Assigning himself with the moniker "Zodiac" in taunting letters and cryptic codes sent to the police departments and newspaper outlets, he was never apprehended and no truly viable suspects seem to have ever developed from the limited evidence left behind at the scenes of his crimes.
In letters written to newspapers, the Zodiac serial killer in California claimed thirty-seven victims, seven of which are considered "confirmed" by police investigators. Two of those seven survived, yet were not able to provide any substantial descriptions or clues to the identity of the Zodiac. Six of these confirmed attacks were couples, three sets of two, and the survivors were males. The seventh confirmed victim was a cab driver who apparently was in the wrong place at the wrong time and had the misfortune of crossing paths with the Zodiac while the killer traversed the city of San Francisco.
Additional murders and attempted murders are the suspected handiwork of the Zodiac, with those being another couple, and three separate incidents involving solitary women (one of whom had an infant with her at the time of her attack).

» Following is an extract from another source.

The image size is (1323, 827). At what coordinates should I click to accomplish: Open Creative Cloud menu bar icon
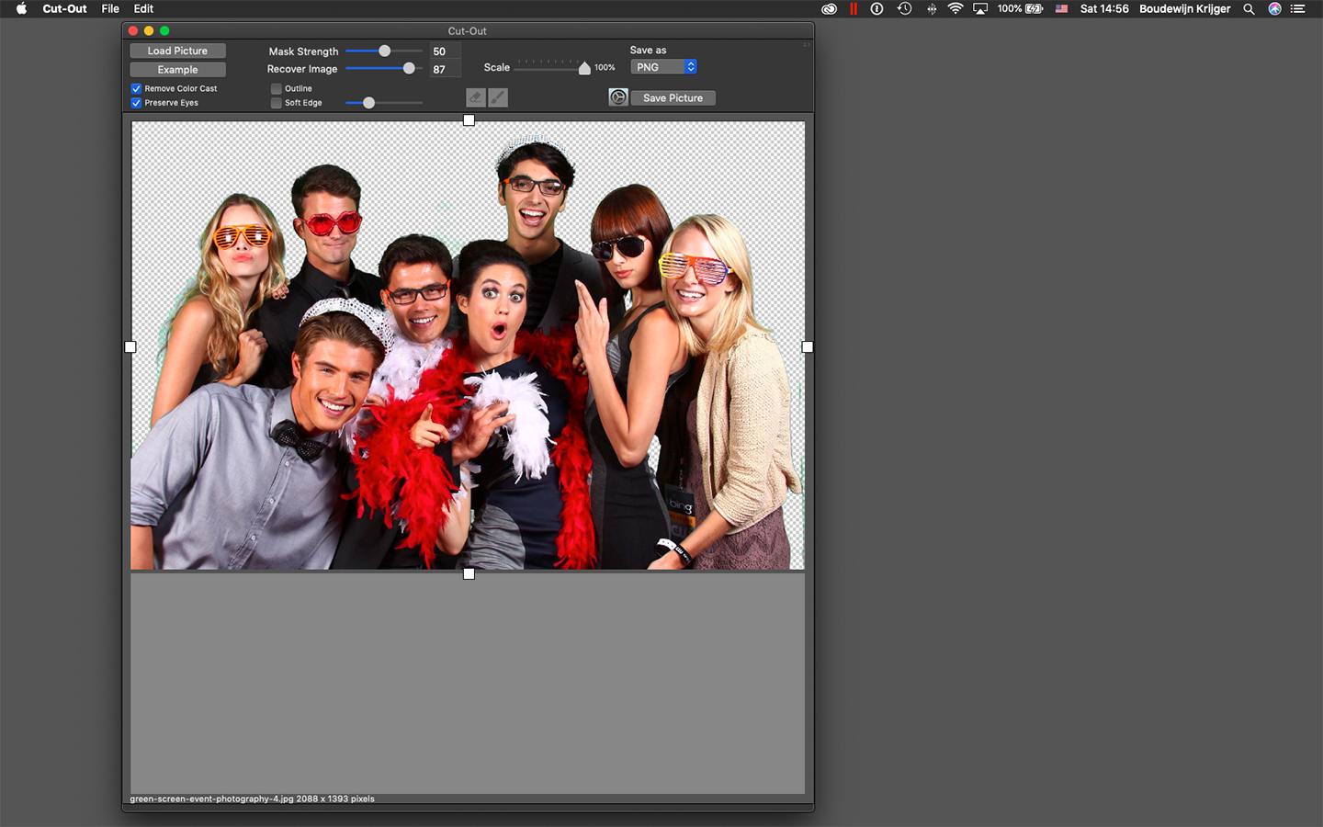829,9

The Zodiac's most active time period was from July 1969 to December 1969, where he either attacked someone or mailed a letter or coded letter during each of the months in that time frame. Prior to that period from mid-to-late 1969, the Zodiac's confirmed or suspected activities took place in 1963, 1966, and 1968 (the first two being suspected and the 1968 incident being confirmed). In March and September 1970, two more suspected Zodiac attacks took place.

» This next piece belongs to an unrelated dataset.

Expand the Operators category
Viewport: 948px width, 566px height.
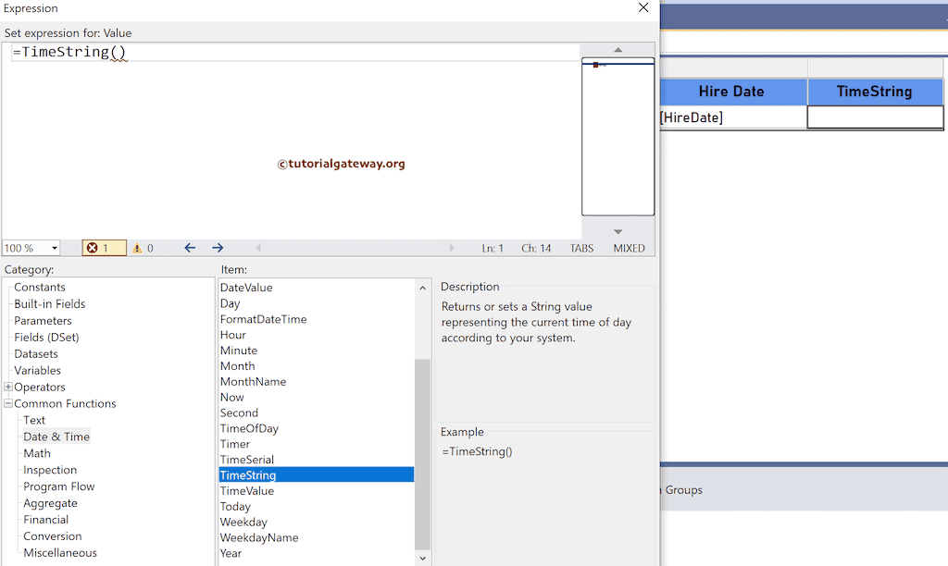tap(7, 387)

Zodiac remained communicative through March 1971, and the notes, cards, and letters received after that date have not been conclusively identified as having been sent from the Zodiac killer, with the exception of one sent in January 1974 to the San Francisco Chronicle. Several other messages have been received by various agencies and entities since that time, but those have either been outright dismissed as being the work of the Zodiac or have been deemed inconclusive with regard to authorship.
There have been a small handful of suspects advanced by investigators over the years, with none being of such solidity that any arrests have been made. In the book Zodiac by Robert Graysmith, suspect Arthur Leigh Allen seems to hold the most weight with regard to viability as a suspect, but he was ruled out when DNA comparisons were made from a Zodiac letter (even though it was not determined that the DNA sample was actually the Zodiac's).

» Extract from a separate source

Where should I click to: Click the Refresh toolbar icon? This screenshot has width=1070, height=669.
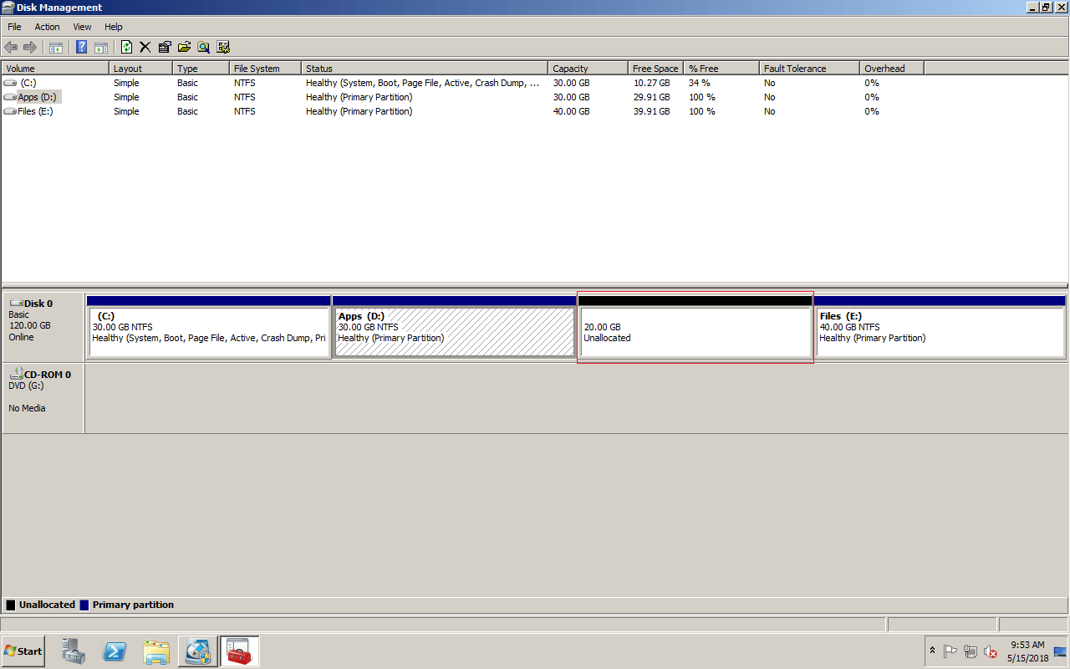coord(126,47)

The Zodiac serial killer in California has remained popular in myth and media, with books and movies about him being written and made on a regular basis. There are also several websites devoted to stockpiling and displaying case information, evidence, letters, codes, possible suspects, possible victims, and other information relating to the Zodiac's activities and suspected activities. Not unlike Jack the Ripper, the Zodiac killer remains a fascinating subject long after his crime spree ended, and his identity remains just as elusive.